● **CHALLENGES**:
A) List every organization, institution, or group that the text on the university's shale institute names by its proper name.
B) Continue the text on the university's shale institute, beginning after its last sentence.

The controversy at the university, a major research center with 
the biggest enrollment in the State University of New York system 
with 28,600 students, taps into widespread concerns in academia 
about the growing influence of corporate money in research as 
government grants decline. The drilling research arm, the Shale 
Resources and Society Institute, is seeking to raise $1.14 million 
in start-up money over the next three years from the oil and gas 
industry and other sources, according to the university and the 
institute’s Web site.

University officials, who say they will respond to the criticisms 
raised, said their goal in founding the institute was to bring 
academic rigor to the hot-button issue of horizontal hydraulic 
fracturing, or hydrofracking, which involves pumping large volumes 
of chemicals and water into shale under high pressure to extract gas.

The drilling process has roiled communities in Pennsylvania since 
it began in full there in 2008, with many residents complaining 
about air pollution and threats to groundwater aquifers. It has 
also proved divisive in New York, where the administration of Gov. 
Andrew M. Cuomo is finalizing proposed regulations to allow 
drilling upstate.

E. Bruce Pitman, dean of the College of Arts and Sciences at the 
University at Buffalo, said in an interview that the idea for the 
institute came out of a series of seminars on hydrofracking issues 
held by the geology department last year that pointed up the need 
for a forum “for the exchange of ideas and debate.” The institute 
as a whole has yet to receive financial support from the industry, 
Dr. Pitman said, and its start-up budget — about $40,000 — came 
from the college’s discretionary funds.

In their report, the shale institute’s researchers said they 
examined violations by Marcellus Shale drillers in Pennsylvania 
from January 2008 to August 2011. It said that the incidence of 
major “polluting environmental events” related to hydrofracking — 
like contamination of local water supplies and spills — declined 
by more than half in three years, “a rather notable indicator of 
improvement by the industry and oversight by the regulators.”

The report added that under New York’s proposed rules, which are 
more stringent, any problems “could have been either entirely 
avoided or mitigated.”

But in a searing critique issued nine days later, the Public 
Accountability Initiative, a local watchdog group, questioned the 
study’s claims, saying the rate of major violations had actually 
gone up. The group also took some of the authors to task for 
copying entire passages from a report they wrote last year for the 
conservative Manhattan Institute, without proper attribution.

● **SOURCE DATA**:

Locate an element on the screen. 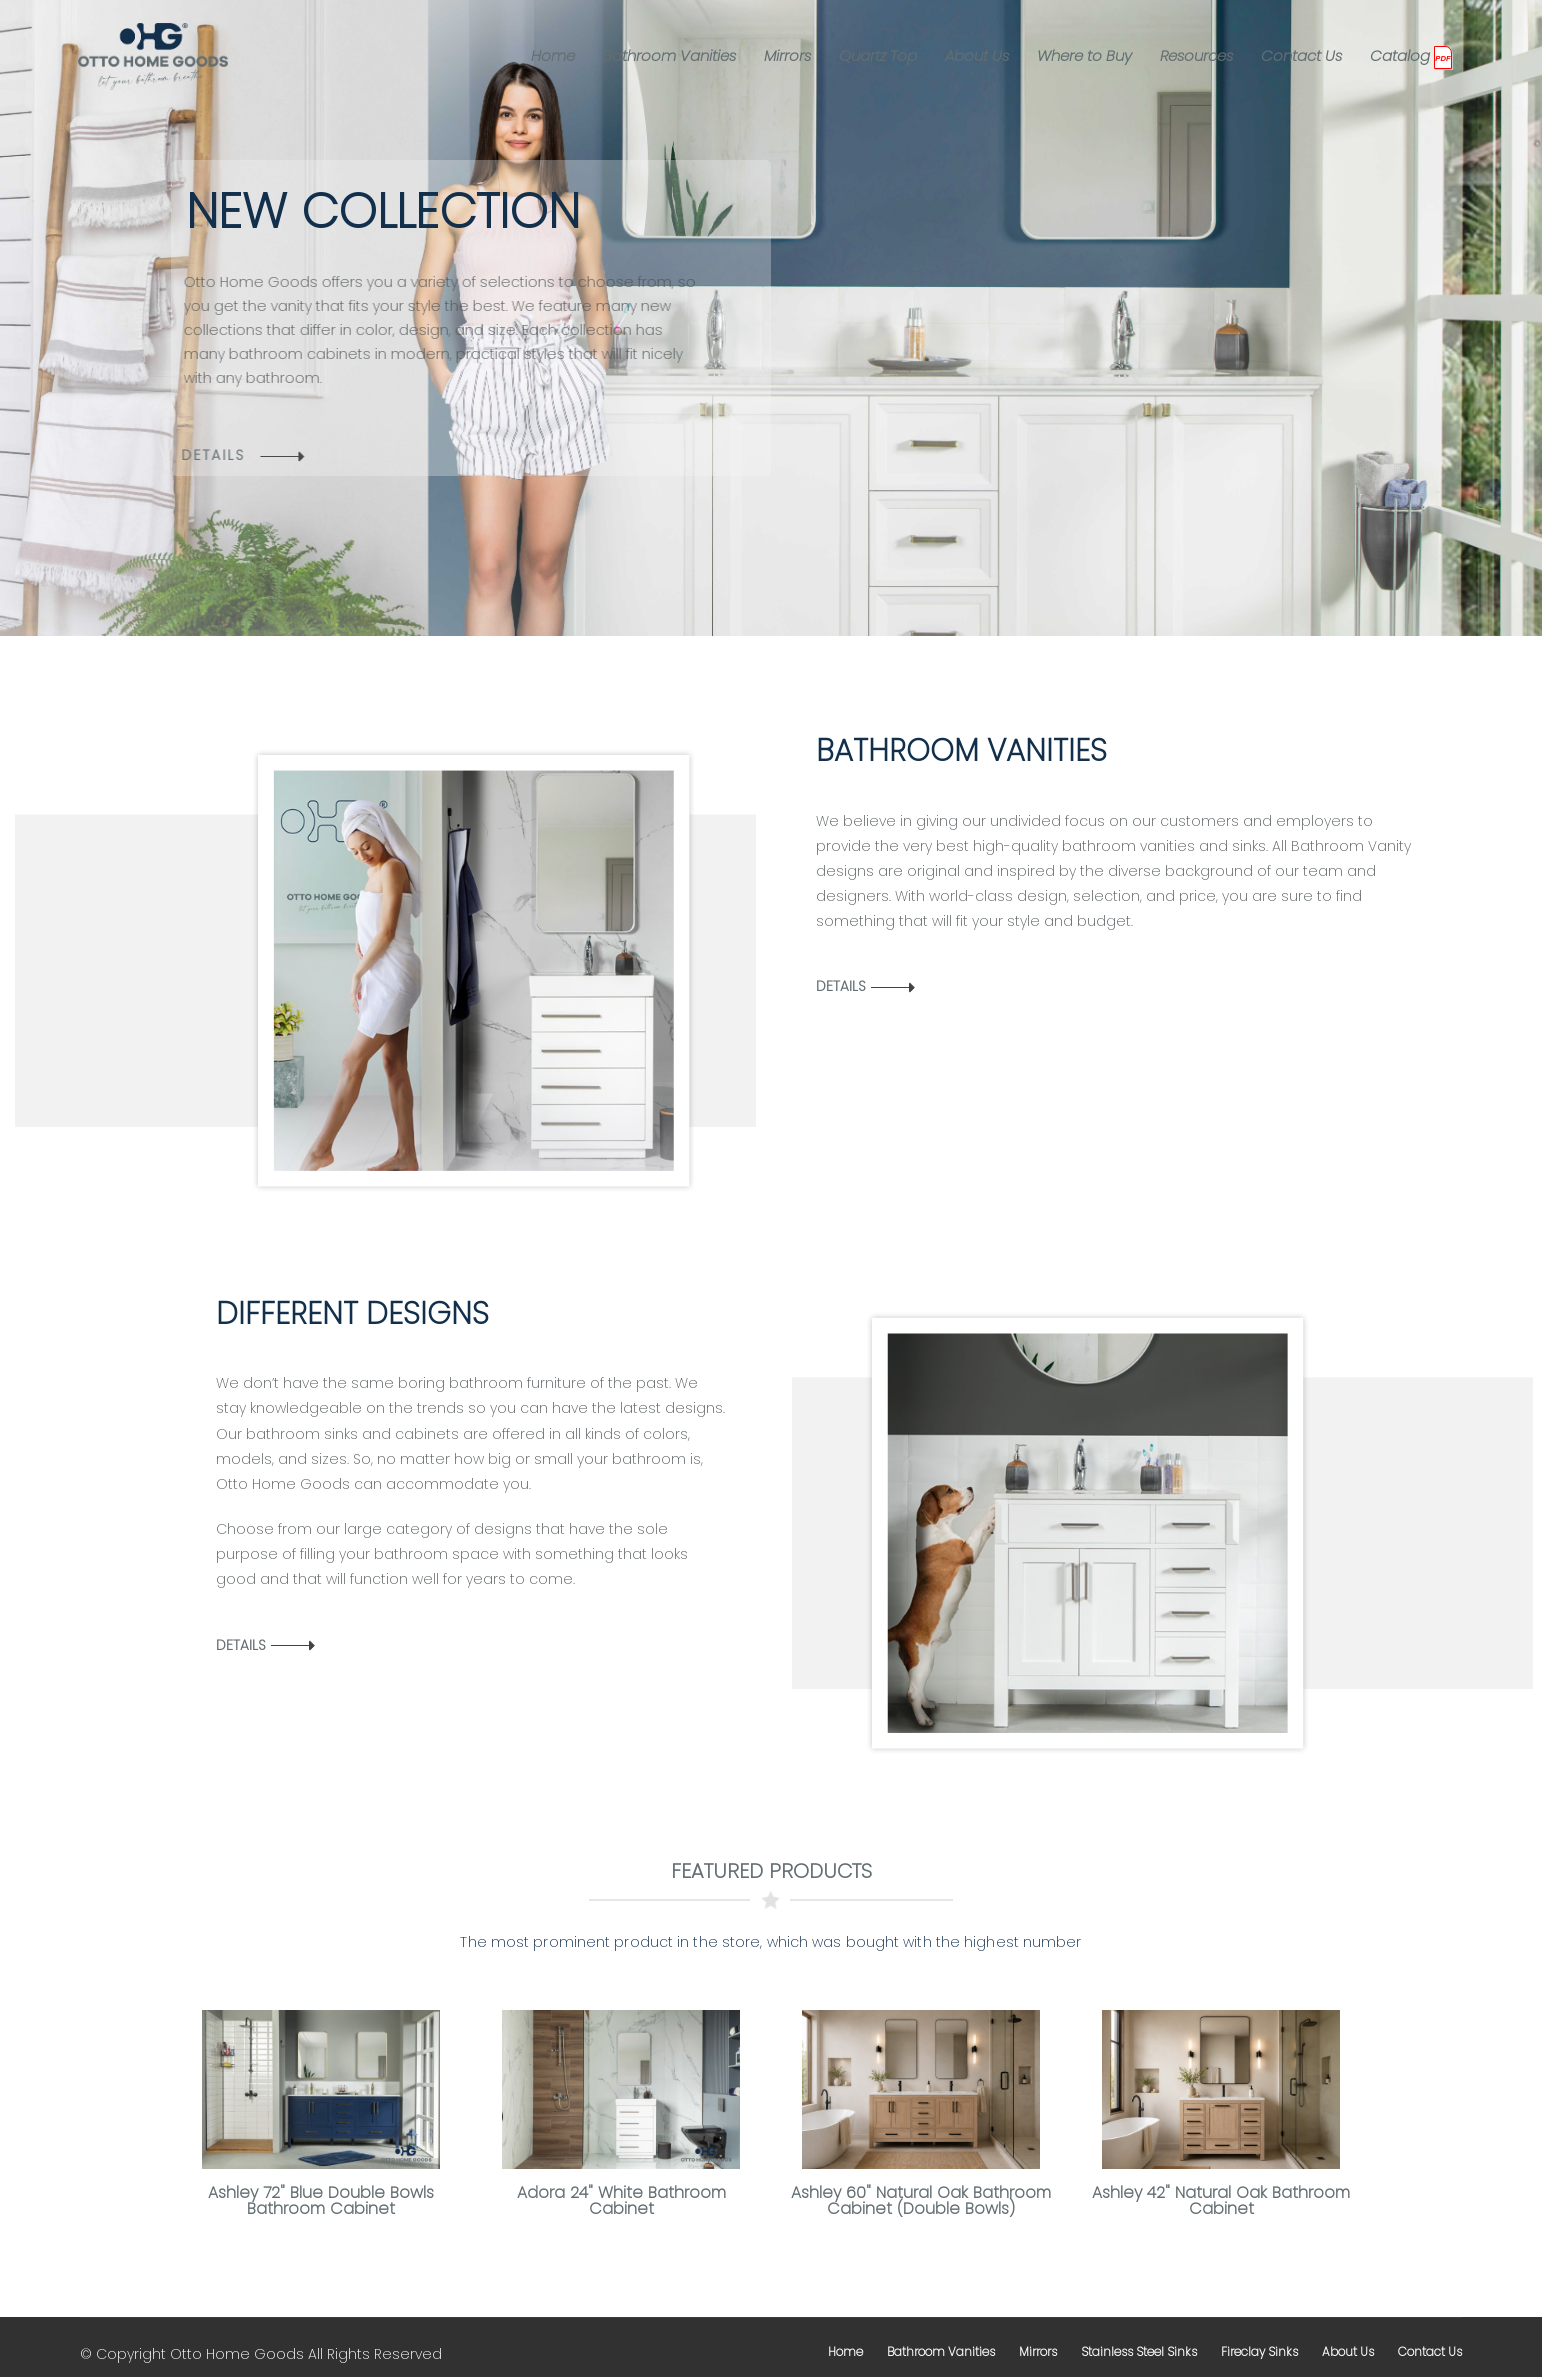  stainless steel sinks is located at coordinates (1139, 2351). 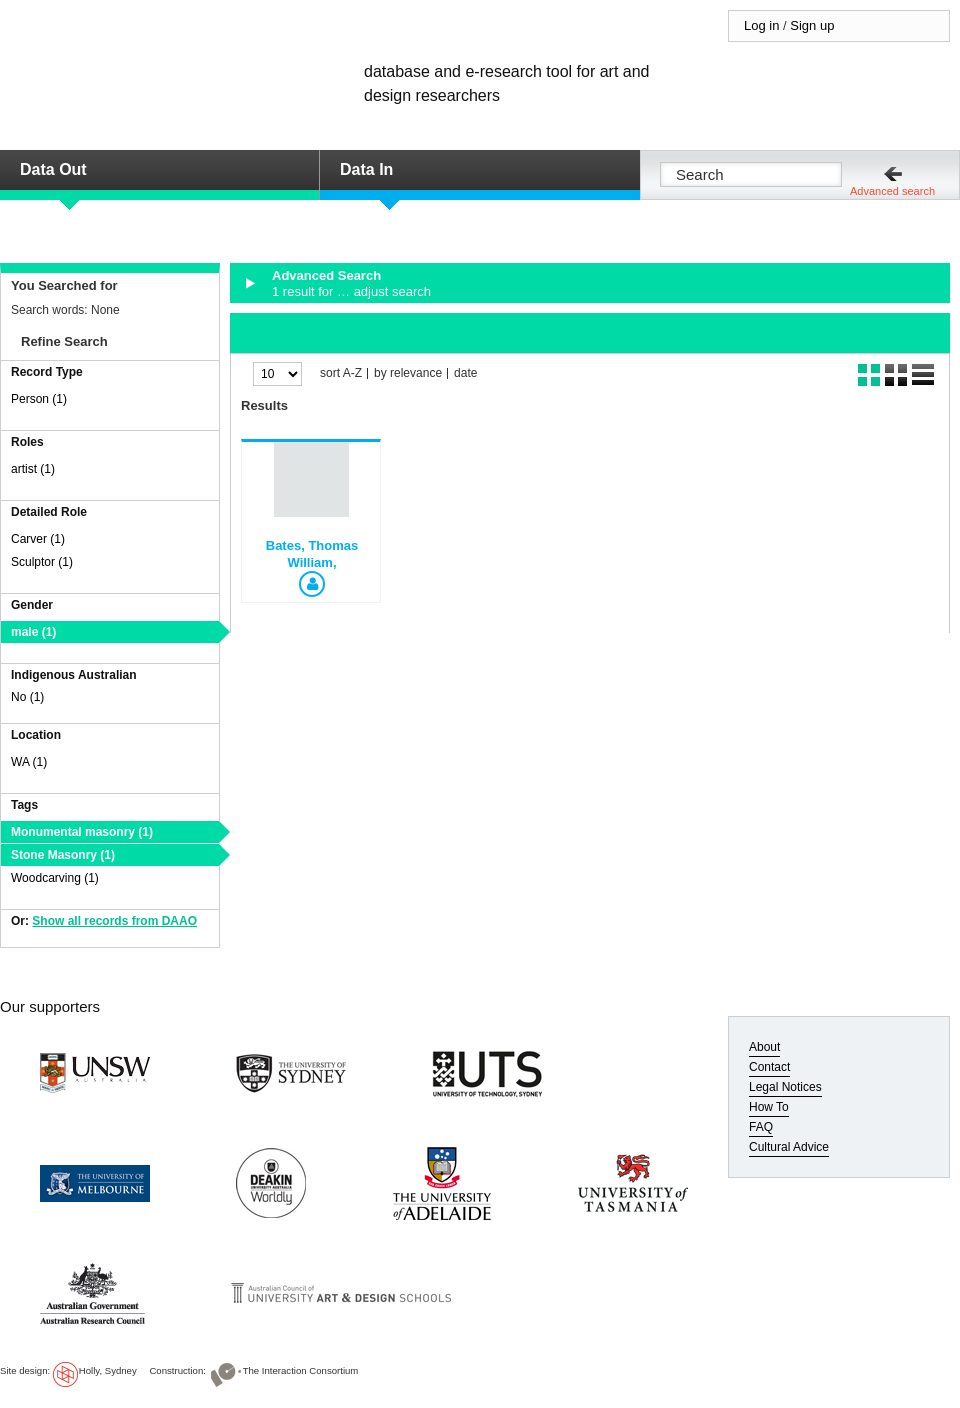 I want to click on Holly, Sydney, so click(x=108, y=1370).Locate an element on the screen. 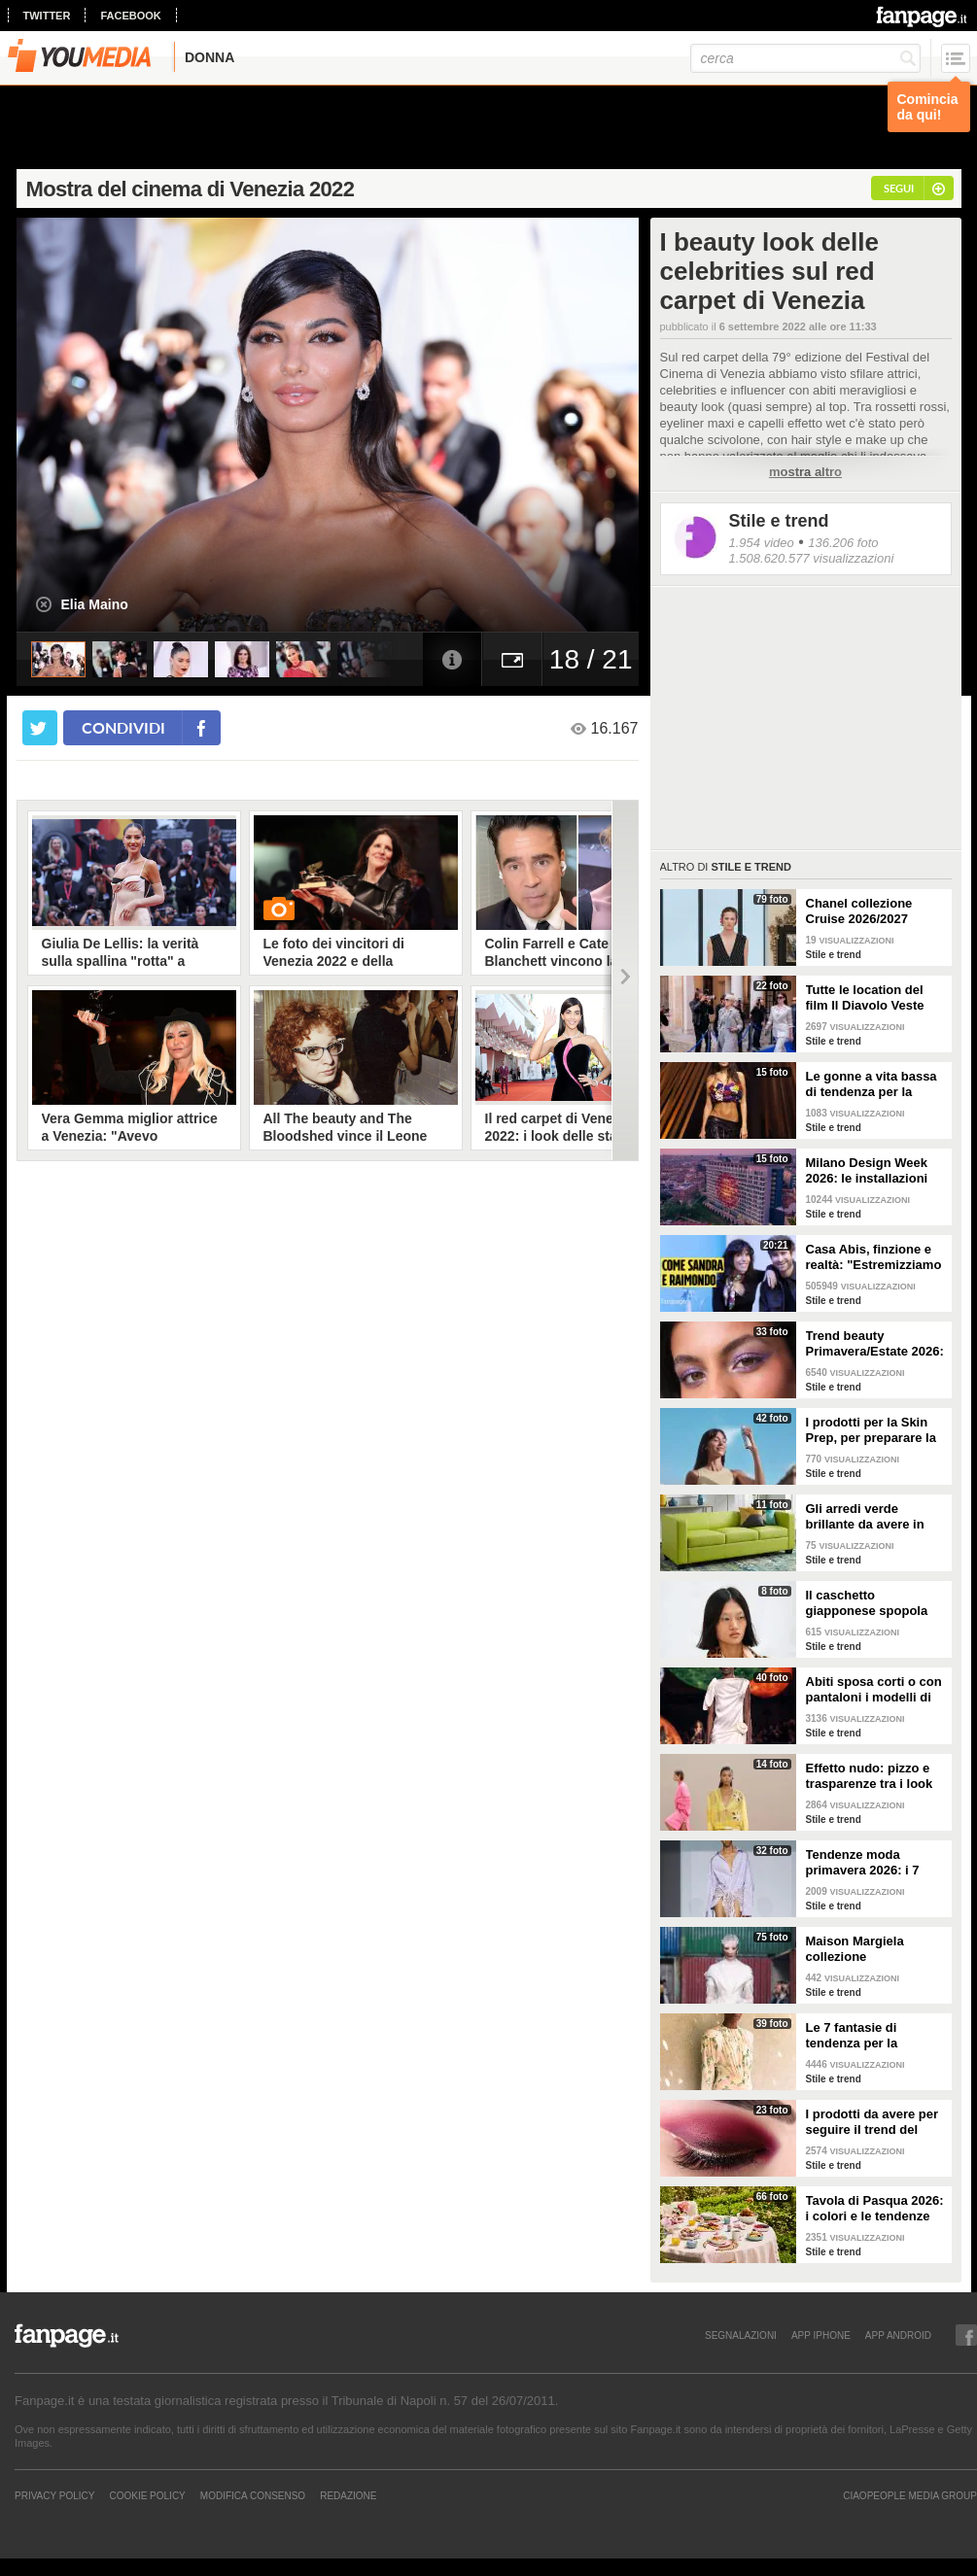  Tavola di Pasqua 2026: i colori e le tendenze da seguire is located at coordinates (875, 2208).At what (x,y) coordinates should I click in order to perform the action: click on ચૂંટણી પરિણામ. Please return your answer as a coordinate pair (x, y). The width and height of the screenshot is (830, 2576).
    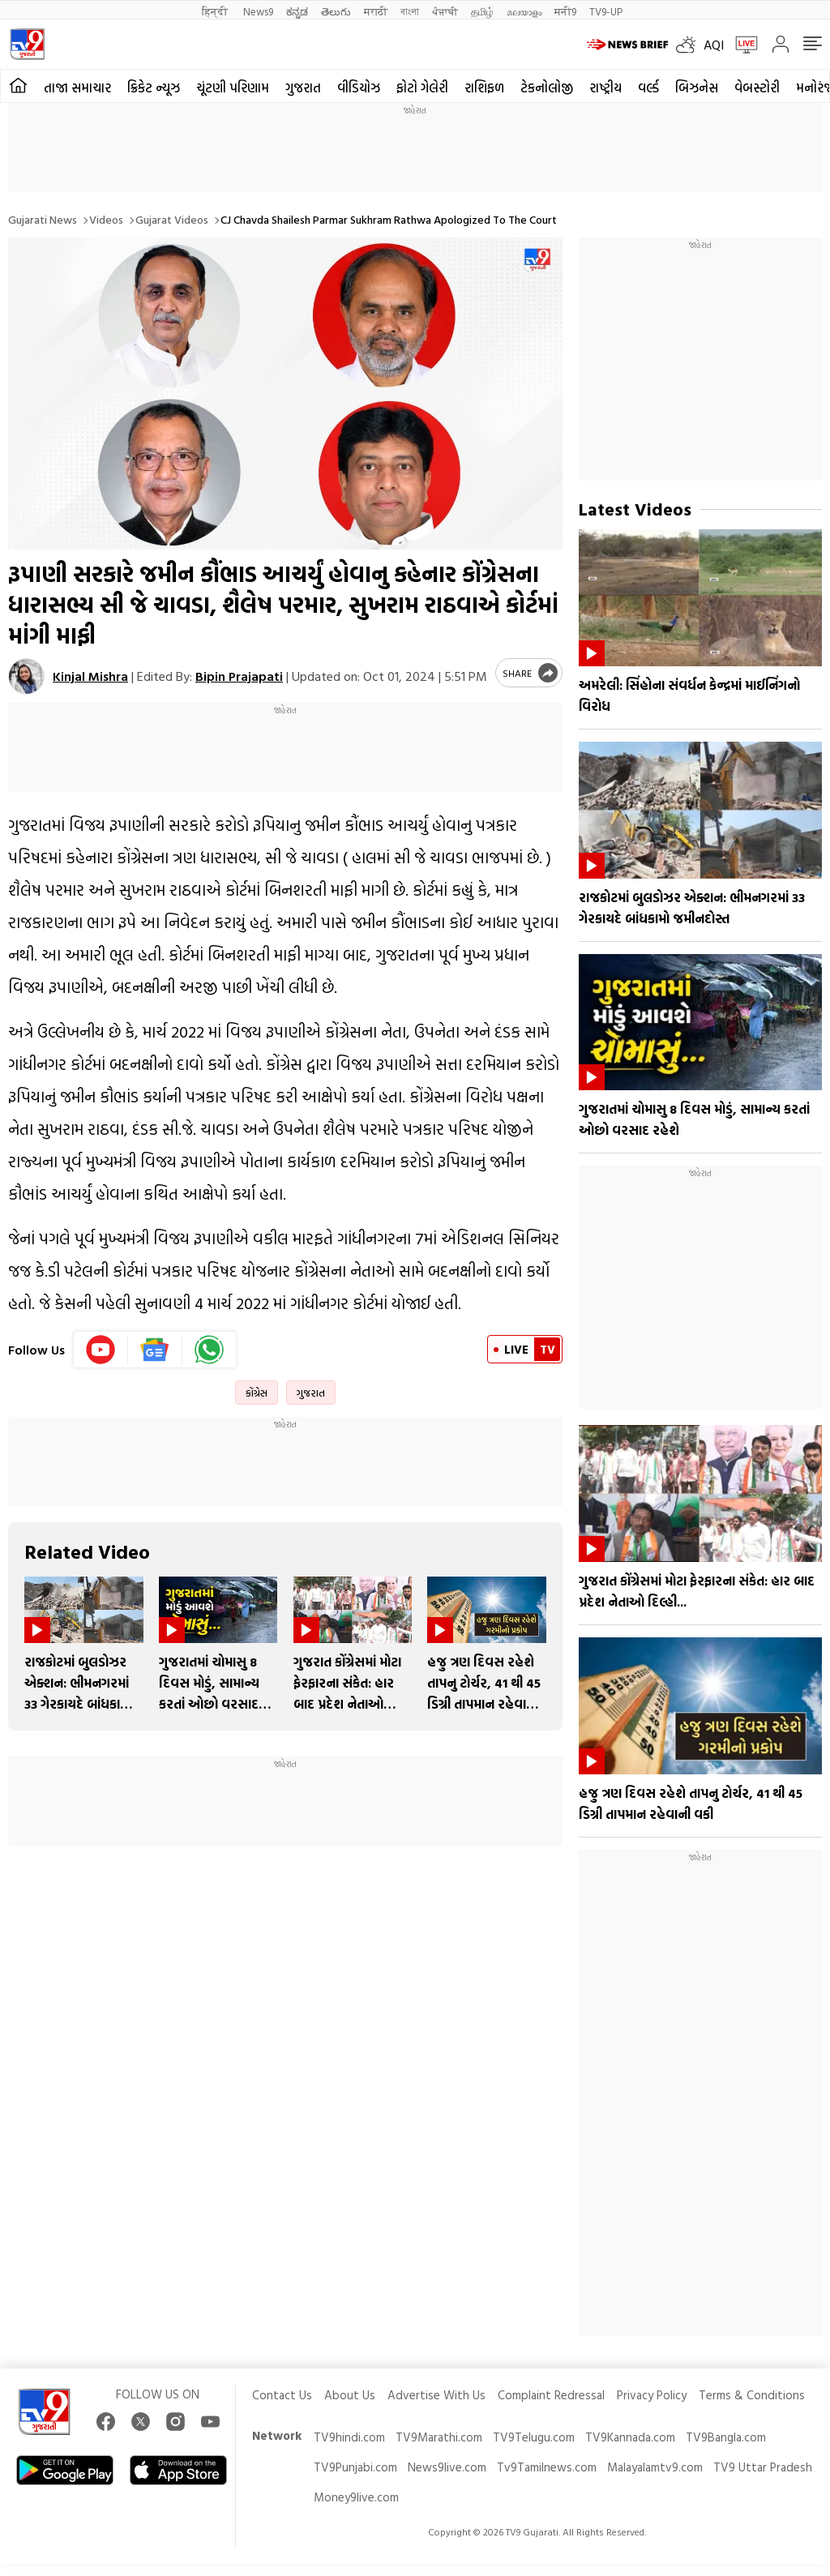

● **WRITTEN ANSWERS**:
A)
- State University of New York
- Shale Resources and Society Institute
- University at Buffalo
- College of Arts and Sciences
- Public Accountability Initiative
- Manhattan Institute

B)
“What happens is that the first study gets published, and that 
study is cited by other studies that come out,” said Kevin Connor, 
the co-director of the Public Accountability Initiative. “U.B. 
just put its label on it.”

He said the material gained the stature of academic research once 
released by the University at Buffalo. A university news release 
accompanying the report even described it as “peer-reviewed” — 
words that were later retracted by the university.

The authors’ ties to the oil and gas industry also were not fully 
disclosed, said the accountability group, which focuses on 
corporate and government corruption. The two lead authors, Timothy 
J. Considine, an economist at the University of Wyoming, and 
Robert W. Watson, an associate professor emeritus of engineering 
at Pennsylvania State University, conduct research for industry.

Neither Dr. Considine nor Dr. Watson returned calls or responded 
to e-mails. The third author, the shale institute’s co-director, 
John P. Martin, who does planning and public relations work for 
the industry through JPMartin Energy Strategy in Saratoga Springs, 
declined to be interviewed through a University at Buffalo spokesman.

The fourth author was Dr. Considine’s son Nicholas, identified in 
the report as being affiliated with the University of Wyoming’s 
Center for Energy Economics and Public Policy, which is led by his 
father.

The Marcellus Shale Coalition, a trade group of oil and gas 
companies, finances studies by Dr. Considine and Dr. Watson on the 
economic impacts of natural gas development.

Kathryn Klaber, the coalition’s president, said that the 
researchers were chosen because of their experience, and that the 
purpose of the research was to advance the “technological and 
economic understanding that’s going to get us to the next level in 
shale gas development.”

Like other industries, oil and gas companies routinely support 
energy, geology and engineering research to harness scientific 
expertise, to advance technology and to groom a work force they 
can draw from in the future. Consulting work by researchers is 
also common.

Energy programs like the School of Energy Resources where Dr. 
Considine teaches at the University of Wyoming show the logos of 
partnering oil and gas companies on their Web sites. So does a 
different SUNY shale research institute, founded in 2009 on the 
Fredonia campus and led by Gary Lash, another prominent researcher 
with his own consulting firm.

“When a corporation gives you a gift, you want to say thank you,” 
said Michael R. Barone, a spokesman for SUNY Fredonia.

Some experts on the ethics of research say that only peer-reviewed 
research published in independent journals should be taken 
seriously. Any corporate ties, they add, must be fully disclosed.

“The thing that’s really hanging over all this is that when 
companies fund research, the companies attempt to borrow the 
prestige of the university,” said Thomas O. McGarity, a law 
professor at the University of Texas at Austin and a board member 
at the Center for Progressive Reform. “Universities have to be 
absolutely transparent.”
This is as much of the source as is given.